• _练习内容_
请原样抄写下方数据行中从含有“Viewport: 2403px width, 1439px”的那一行起直到数据行结尾的各行，首尾两行都包括在内。答案中不要写入图片。
━━━
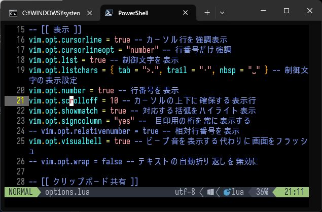The height and width of the screenshot is (212, 322).
Task: Minimize the terminal window
Action: click(263, 11)
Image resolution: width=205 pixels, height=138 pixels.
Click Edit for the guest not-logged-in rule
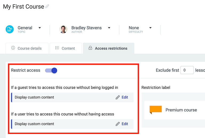(x=125, y=97)
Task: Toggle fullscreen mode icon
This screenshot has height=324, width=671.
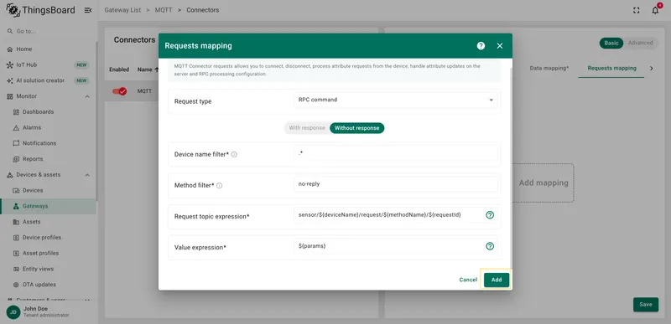Action: tap(637, 10)
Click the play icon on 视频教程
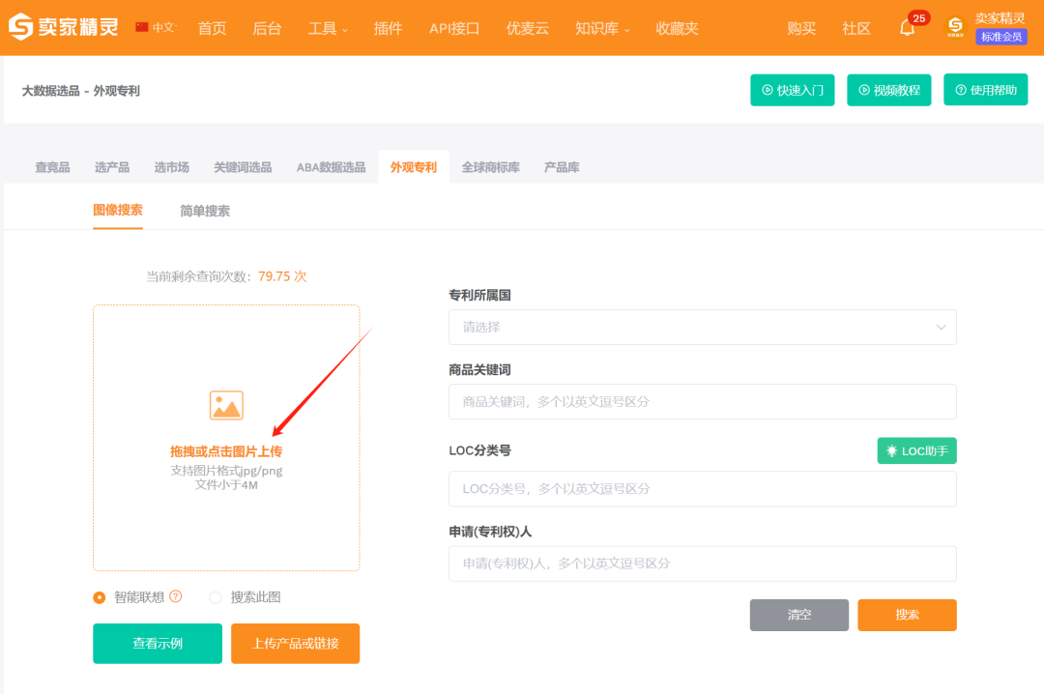The width and height of the screenshot is (1044, 694). (x=864, y=89)
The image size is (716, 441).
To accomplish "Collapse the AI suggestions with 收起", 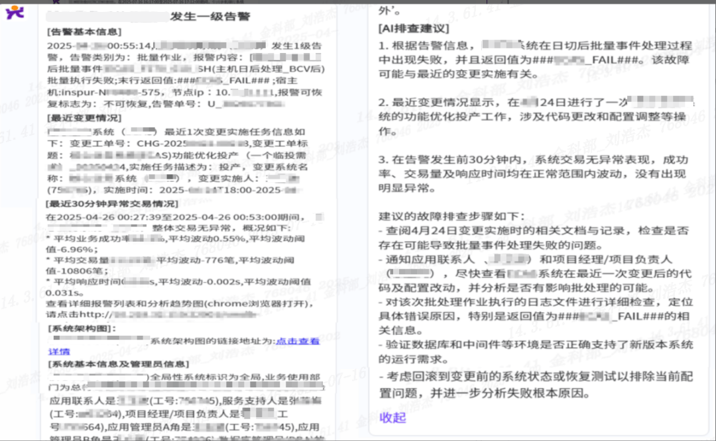I will tap(392, 417).
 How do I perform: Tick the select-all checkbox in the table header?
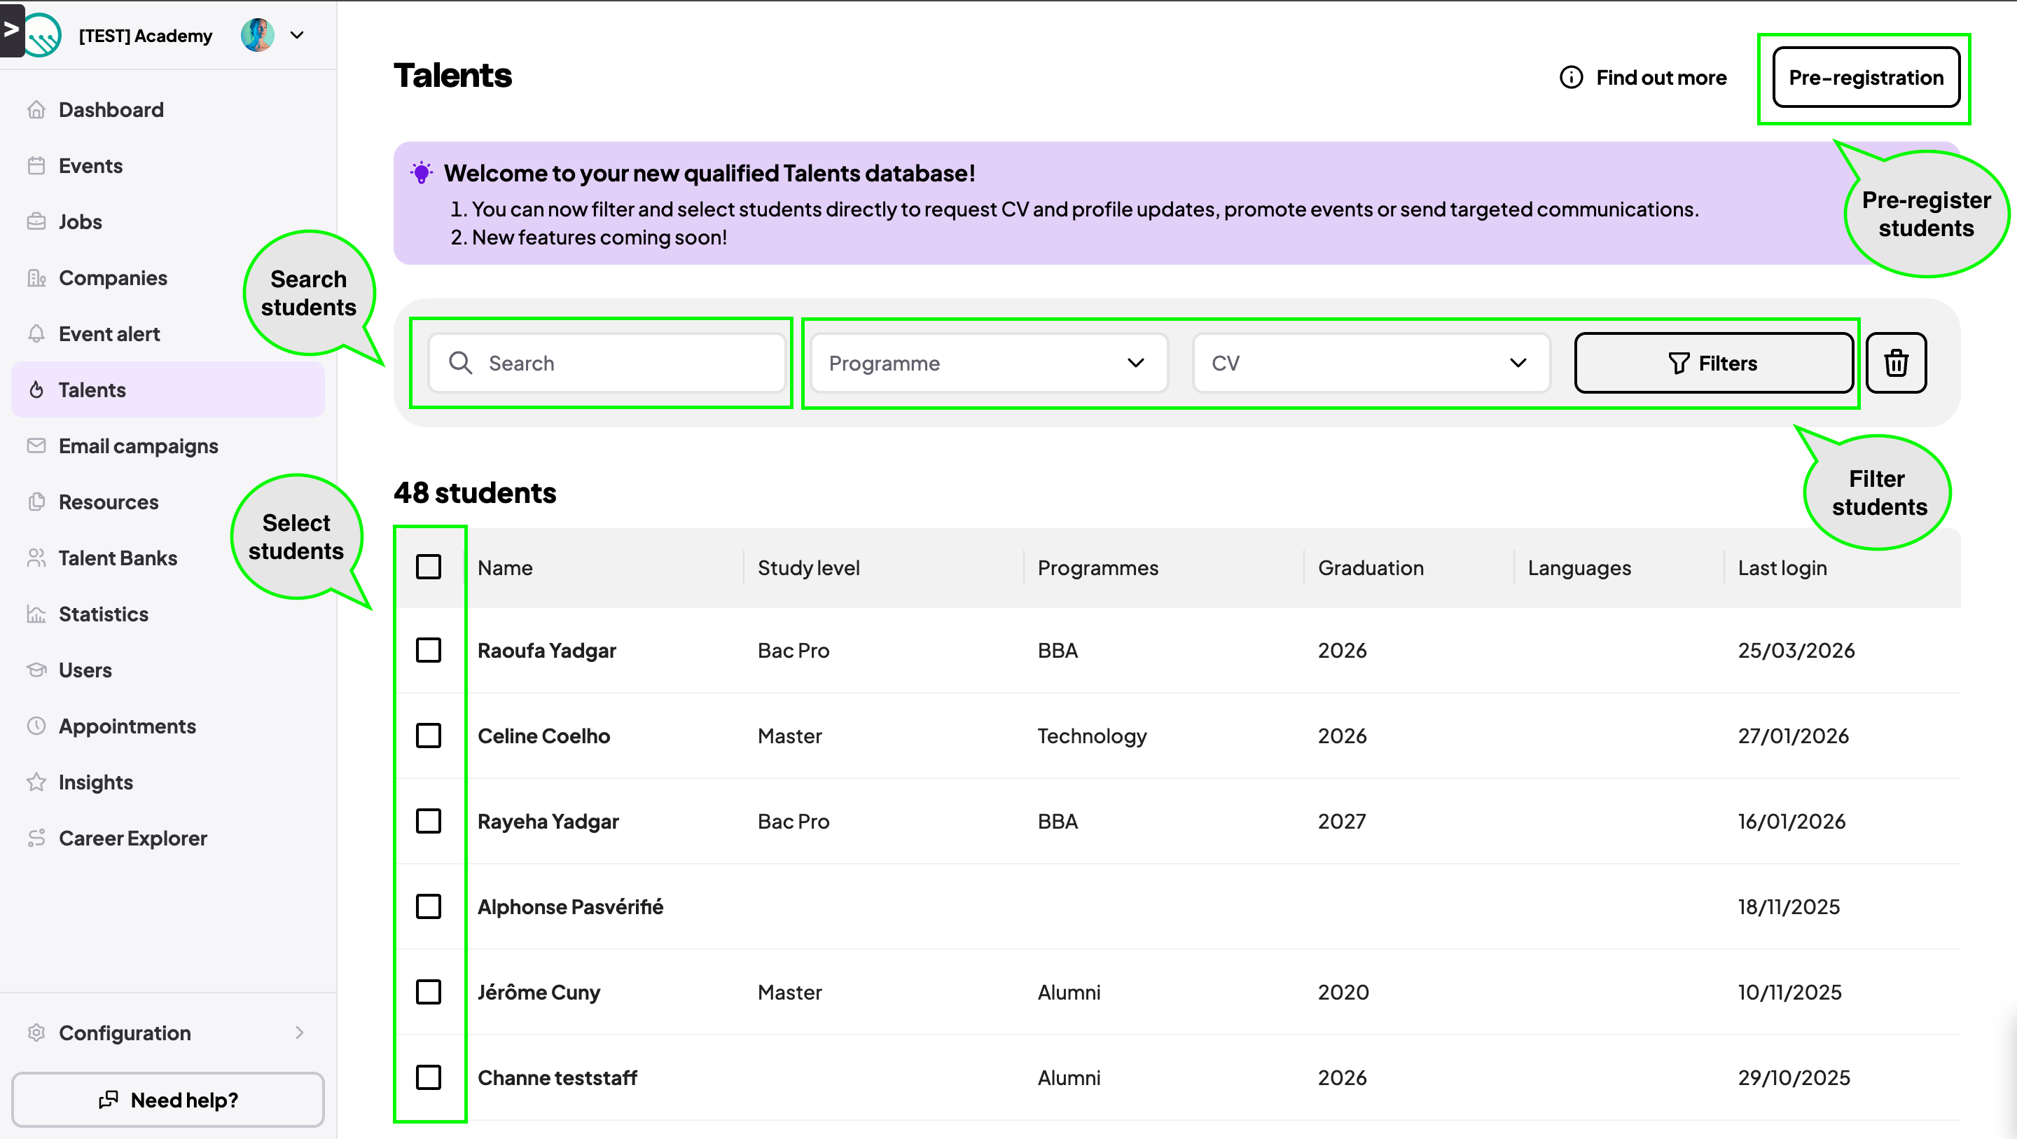point(428,566)
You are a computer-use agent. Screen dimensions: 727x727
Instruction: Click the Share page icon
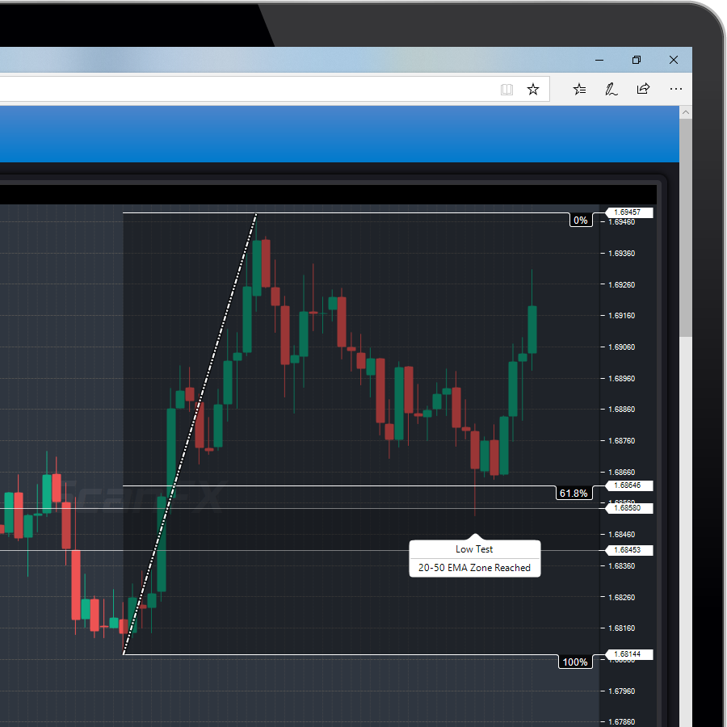643,90
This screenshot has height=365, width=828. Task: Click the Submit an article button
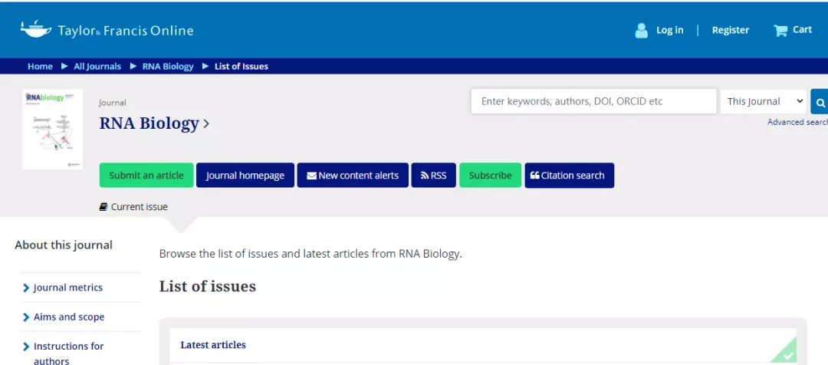point(146,176)
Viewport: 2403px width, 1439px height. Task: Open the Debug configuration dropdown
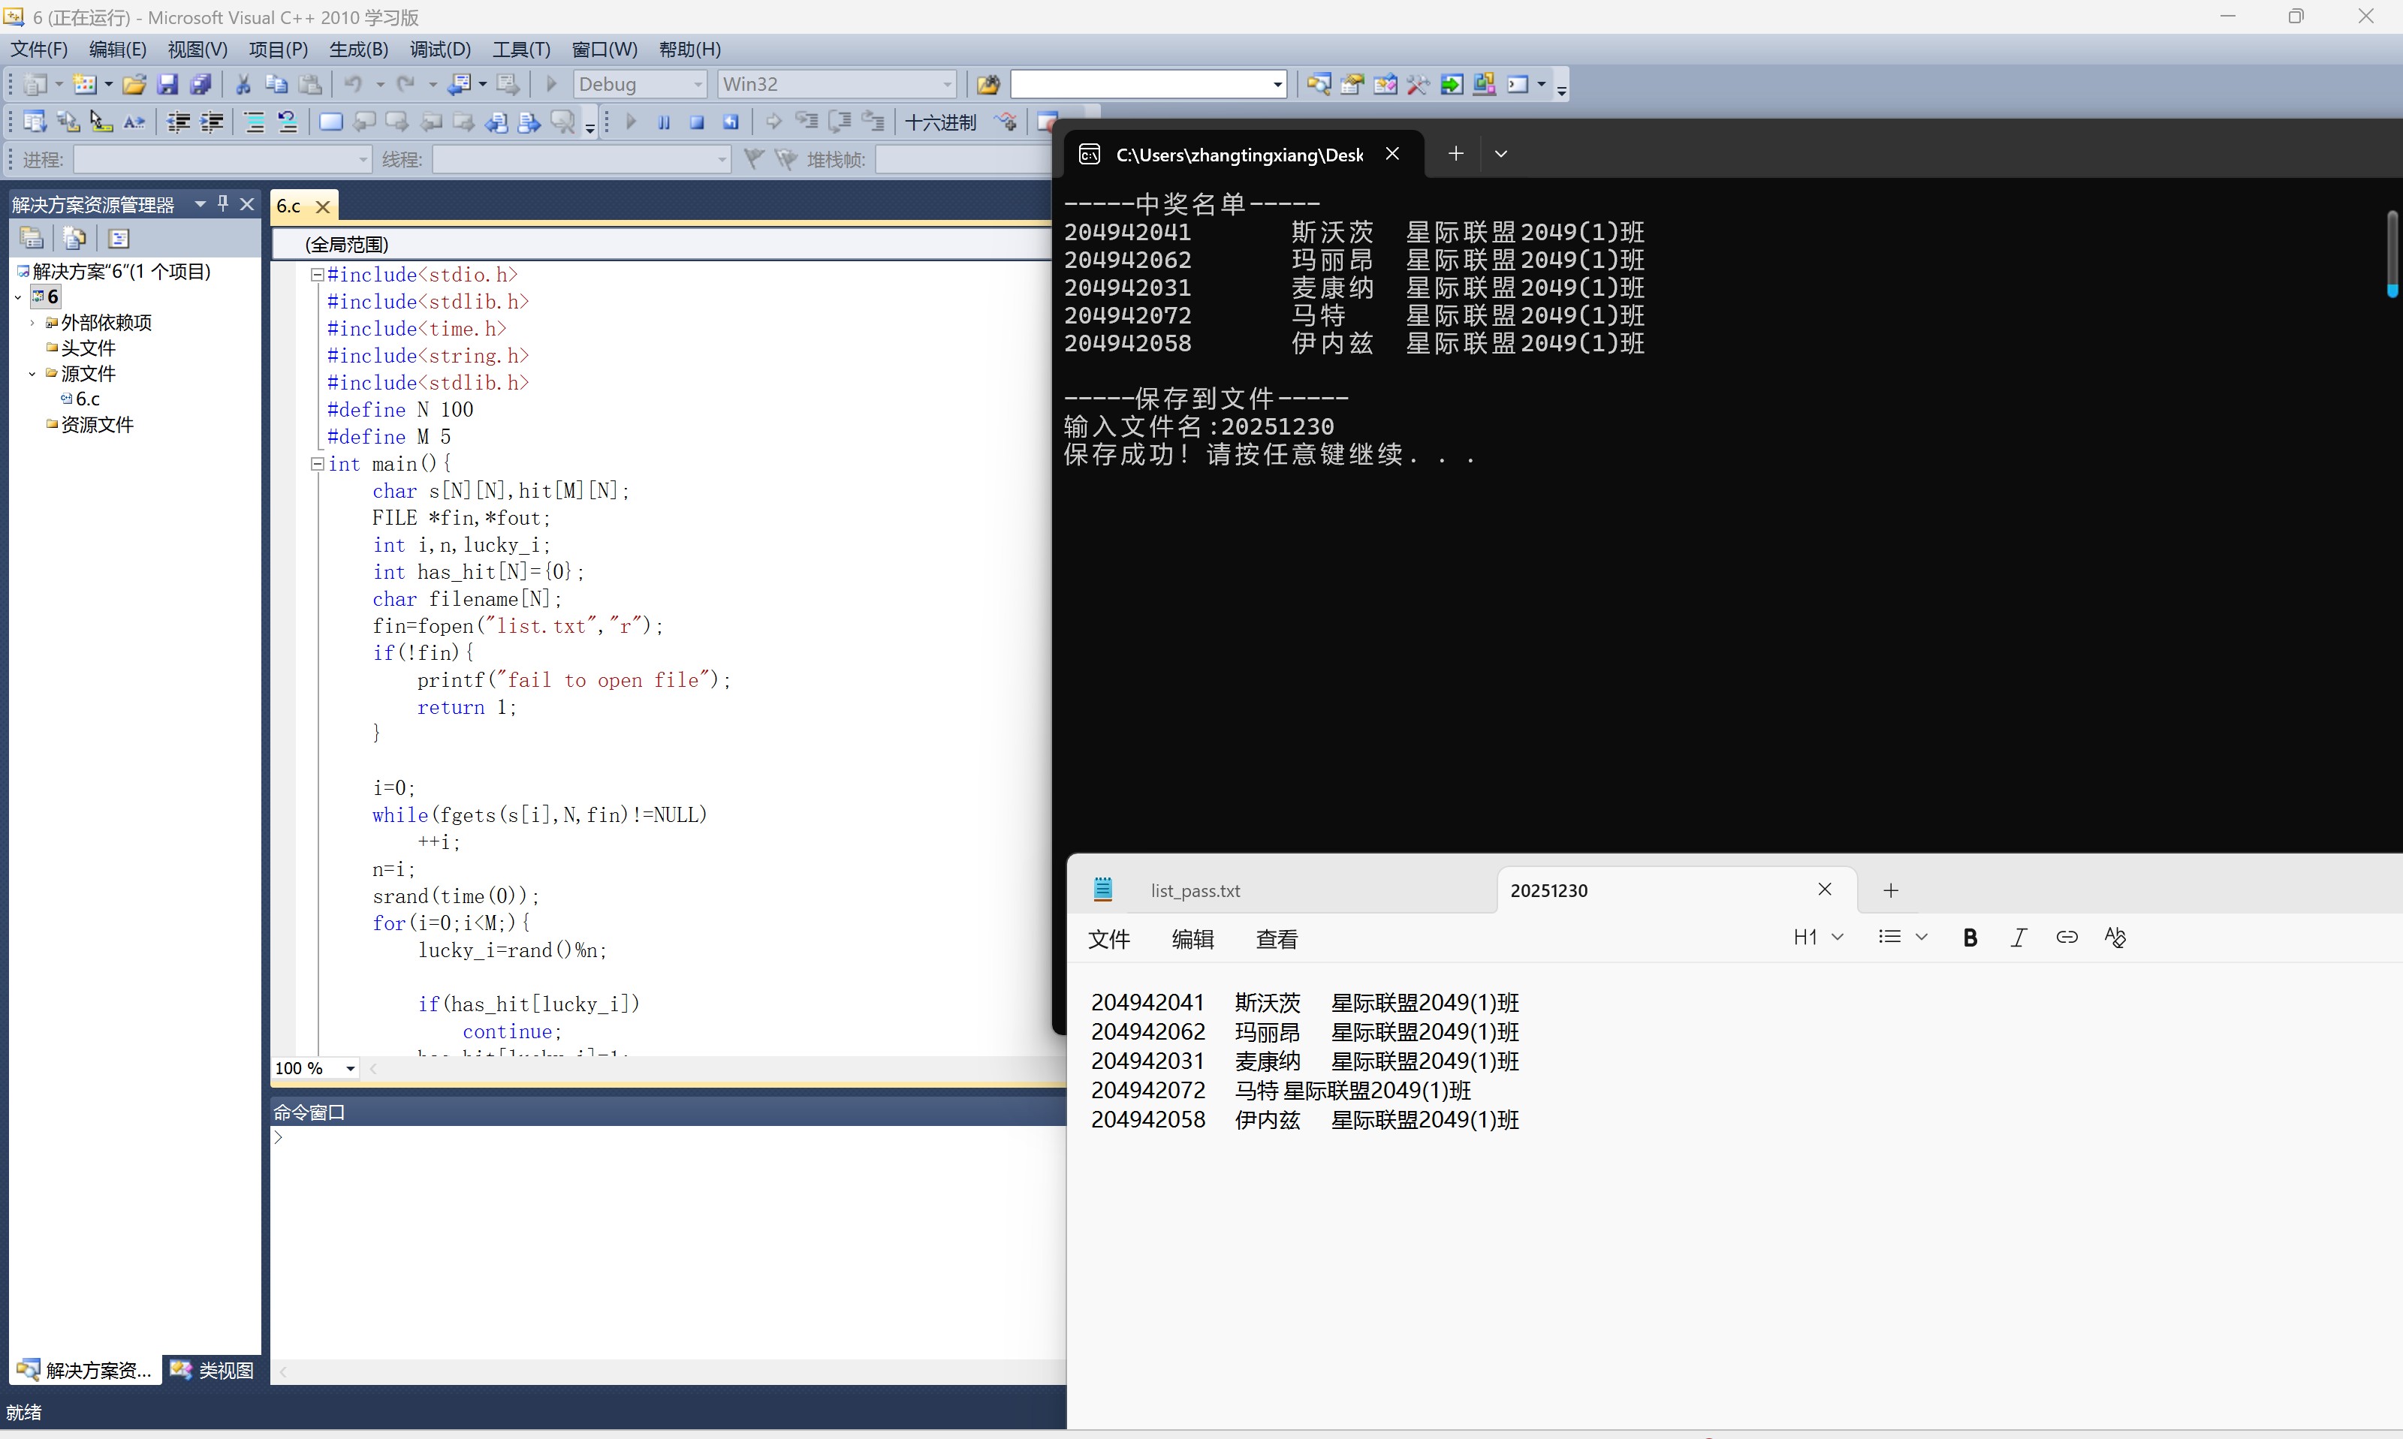(x=696, y=84)
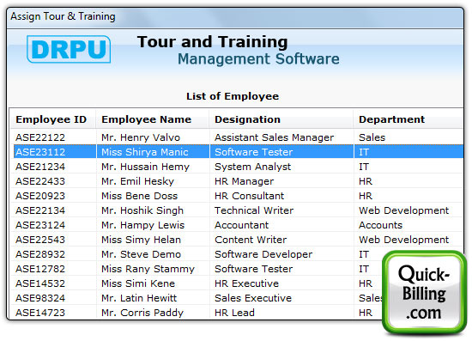
Task: Click the Assign Tour & Training title bar
Action: tap(235, 17)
━━━
• _练习作答_
Viewport: 2403px width, 1439px height. Task: Open the Debug configuration dropdown
(x=696, y=84)
Task: Click the Assign Tour & Training title bar
Action: tap(235, 17)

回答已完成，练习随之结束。